▸ **Data shown**
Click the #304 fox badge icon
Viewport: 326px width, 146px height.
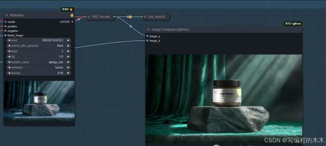(x=71, y=10)
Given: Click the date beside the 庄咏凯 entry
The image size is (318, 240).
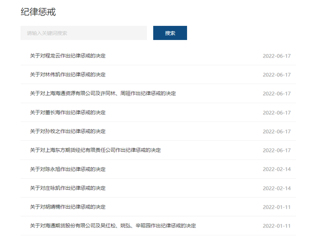Looking at the screenshot, I should point(277,188).
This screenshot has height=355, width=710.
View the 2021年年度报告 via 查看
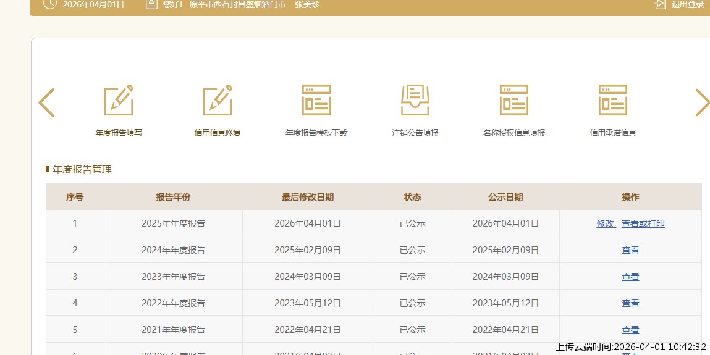tap(630, 330)
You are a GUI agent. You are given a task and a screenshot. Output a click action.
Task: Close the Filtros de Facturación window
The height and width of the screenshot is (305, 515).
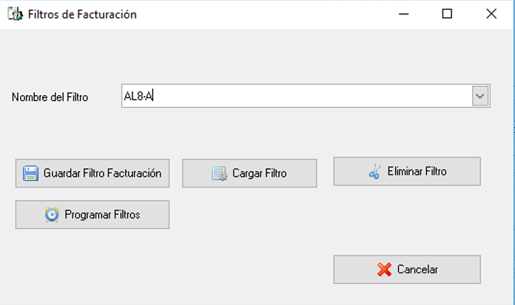(491, 14)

▸ **What you have to do**
Take the entries shown above and quote them verbatim, passing over the pictures.

▸ **Response to the task**
Click the #304 fox badge icon
Viewport: 326px width, 146px height.
(x=71, y=10)
Given: Click the date beside the 庄咏凯 entry
The image size is (318, 240).
Looking at the screenshot, I should point(277,188).
This screenshot has height=355, width=710.
View the 2021年年度报告 via 查看
tap(630, 330)
You are a GUI agent. You are given a task and a screenshot. Output a click action.
Task: Close the Filtros de Facturación window
The height and width of the screenshot is (305, 515).
(491, 14)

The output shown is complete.